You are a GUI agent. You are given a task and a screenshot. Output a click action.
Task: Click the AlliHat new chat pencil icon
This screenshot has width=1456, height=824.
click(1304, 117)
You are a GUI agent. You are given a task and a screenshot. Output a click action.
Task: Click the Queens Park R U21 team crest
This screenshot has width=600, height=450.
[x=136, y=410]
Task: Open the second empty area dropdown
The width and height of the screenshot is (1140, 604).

■ ■ ■ ■

### EXERCISE OBJECTIVE
Rewrite every line of the items with "GUI agent" changed to "interface agent", leaving the rest as it is.

### WRITTEN REPLY
You are a interface agent. You are given a task and a screenshot. Output a click action.
Task: Click the AlliHat new chat pencil icon
This screenshot has width=1456, height=824.
click(1304, 117)
You are a interface agent. You are given a task and a screenshot. Output a click action.
Task: Click the Queens Park R U21 team crest
This screenshot has width=600, height=450.
[x=136, y=410]
Task: Open the second empty area dropdown
The width and height of the screenshot is (1140, 604).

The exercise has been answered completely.